EXERCISE DIRECTIONS: Look for the line with "Open the stroke width dropdown arrow"; please transcribe it and every later line in the entries exactly, up to the end, leaving pictures out.

INFORMATION SHOWN:
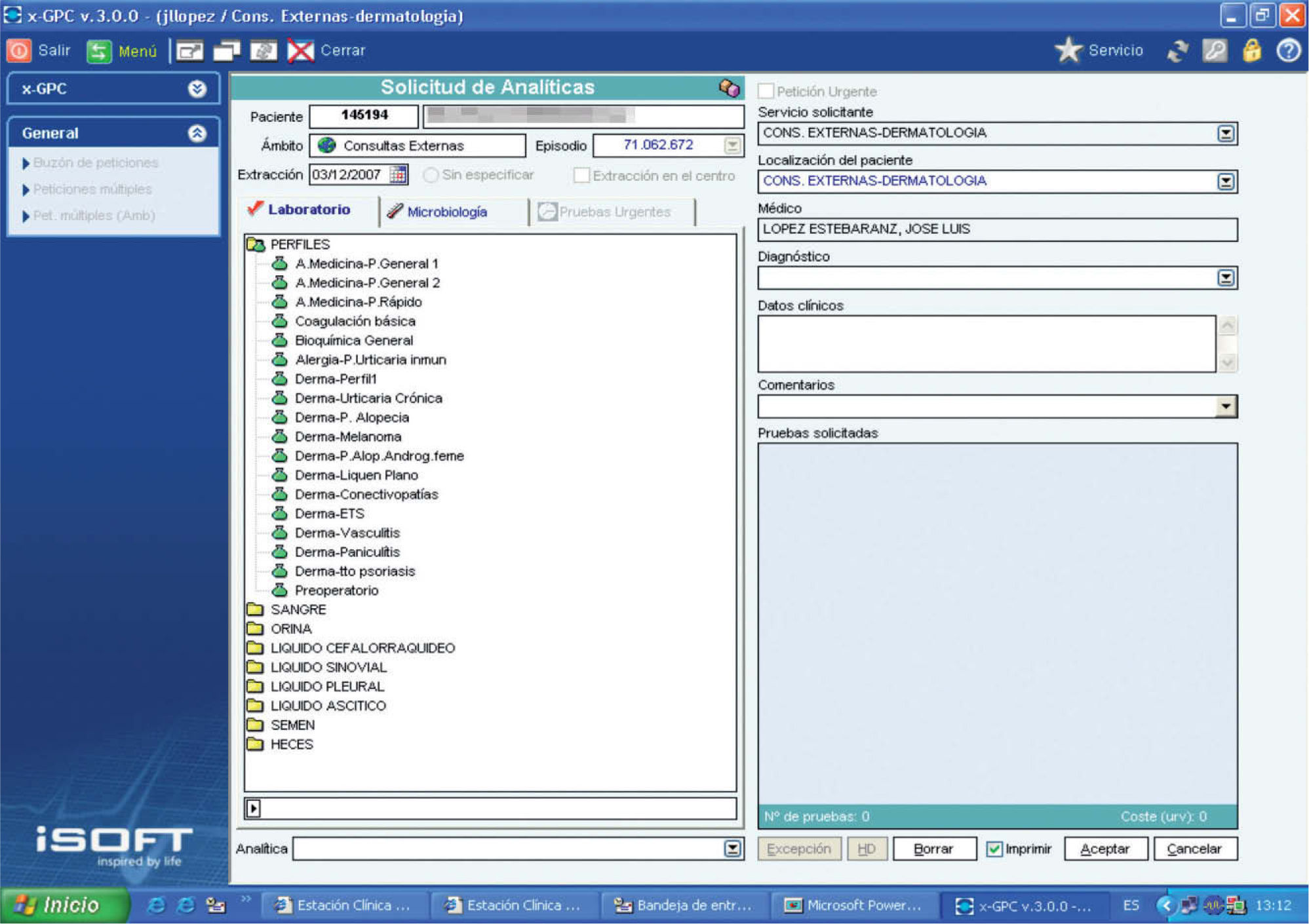Click the green Menú icon
1309x924 pixels.
point(99,51)
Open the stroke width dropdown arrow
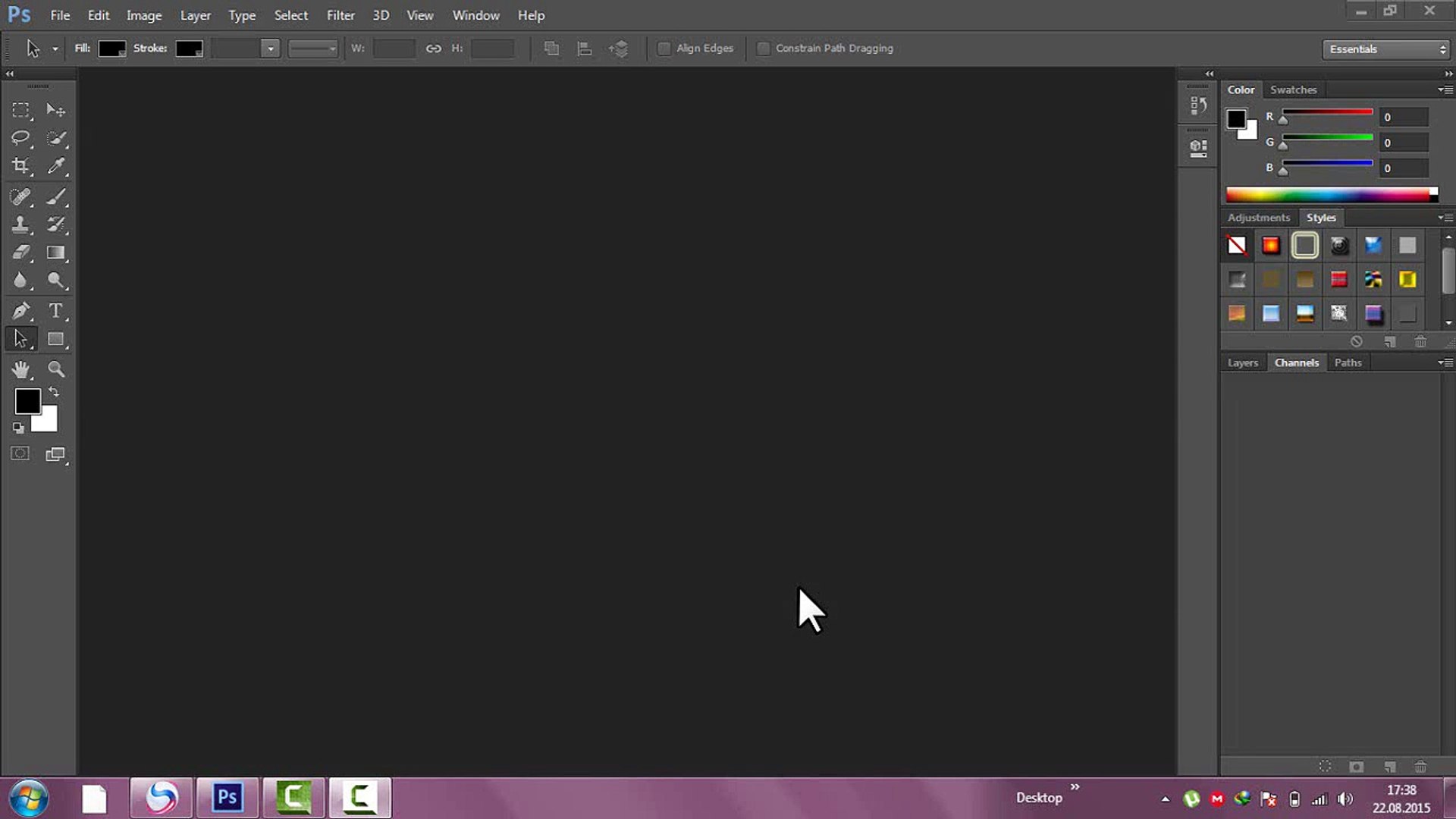Image resolution: width=1456 pixels, height=819 pixels. tap(270, 49)
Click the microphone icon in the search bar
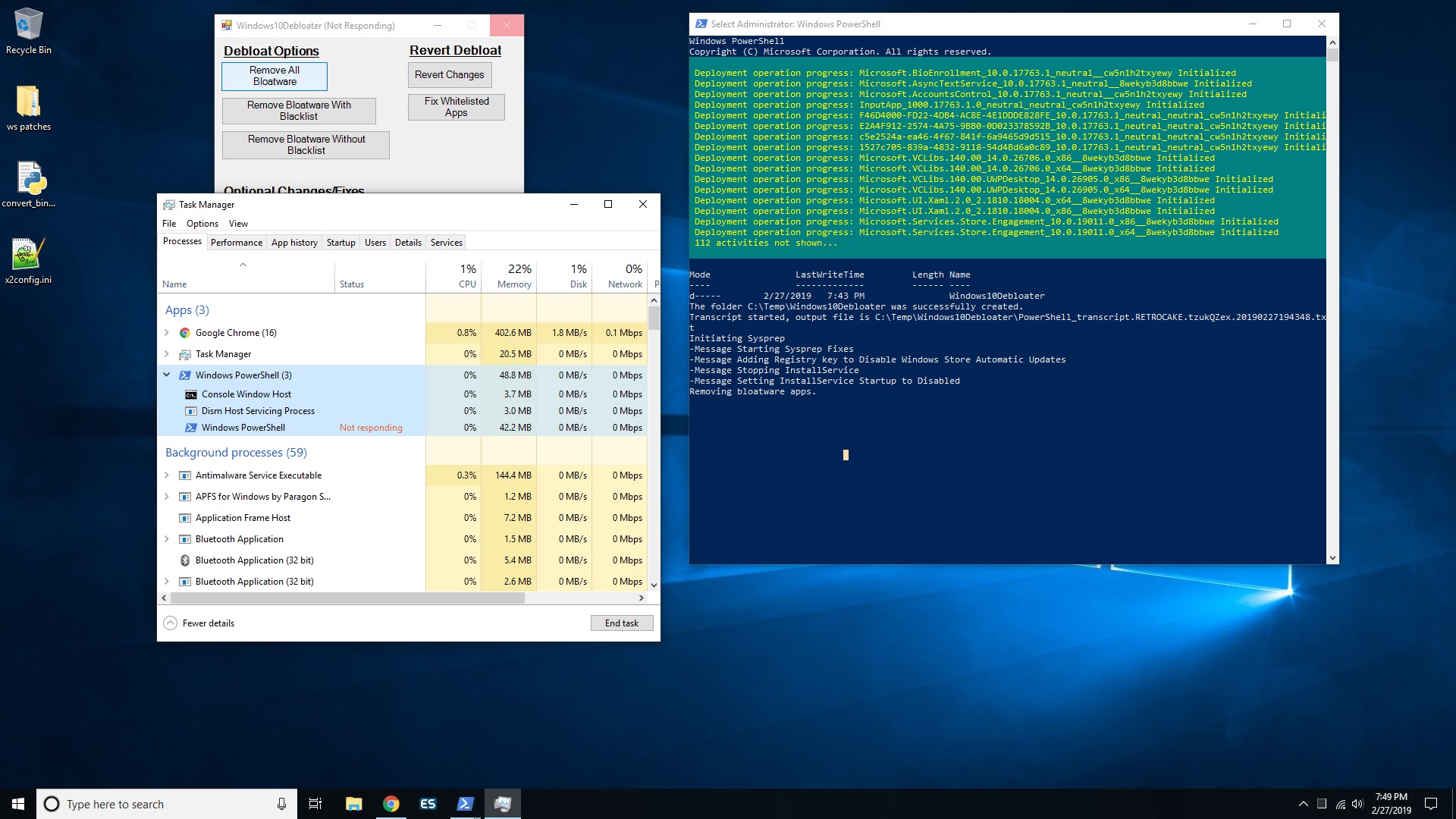 coord(281,803)
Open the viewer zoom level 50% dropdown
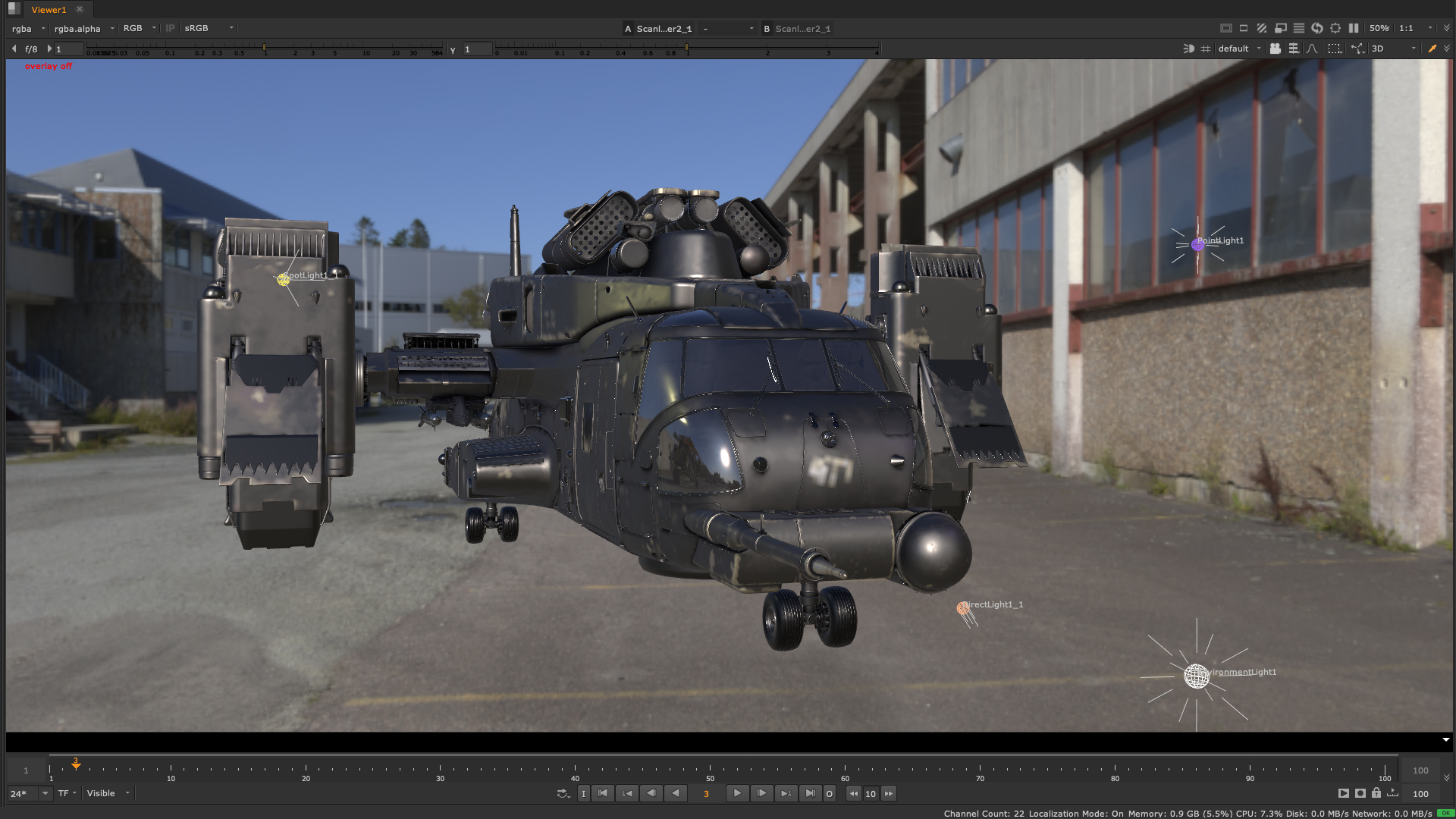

ANSWER SECTION:
Open the stroke width dropdown arrow
Image resolution: width=1456 pixels, height=819 pixels. tap(270, 49)
Click the microphone icon in the search bar
 coord(281,803)
Open the viewer zoom level 50% dropdown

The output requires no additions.